Freeing. It's freeing.]
...No matter where you end up at the end of your own path, Fray, I'm not going anywhere. You've stuck with me through my worst, through all of thus fumbling--the least I can do is...
...No, that's not right. I want to support you, like you've supported me. I want to know who "Fray Myste" will end up at the end of this path, and I'll gladly follow you down it until the end.
Promise. And...thank you. For everything...
[...That comes with a little bit of an unintended yawn, and Fray might feel her briefly unwrap an arm to rub at her eyes a bit--she really did tucker herself out today...]
no subject
I'm glad, then. That we can support one another on this path we walk. Let's see where it takes us, shall we?

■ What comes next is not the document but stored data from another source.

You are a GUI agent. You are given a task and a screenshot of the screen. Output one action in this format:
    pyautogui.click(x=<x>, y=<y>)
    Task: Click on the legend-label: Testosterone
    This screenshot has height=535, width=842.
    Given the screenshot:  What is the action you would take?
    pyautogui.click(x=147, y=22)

[But for now... there's really only one place that path should lead, isn't there?]
Let's return back to the dorms. Best hold on tight.
[And with that - said with the sort of teasing that implies he's about to do something dumb - Fray moves to lift Sayaka in a bridal carry. Ready to head back to the dorms on your dark knight chariot??]
no subject
Absolutely. Lead the way, Fray...
[...
It absolutely doesn't take long for Sayaka to fall asleep in the safety of being carried by him, and it's a very deep sleep. Enough to ignore any disaster going on elsewhere!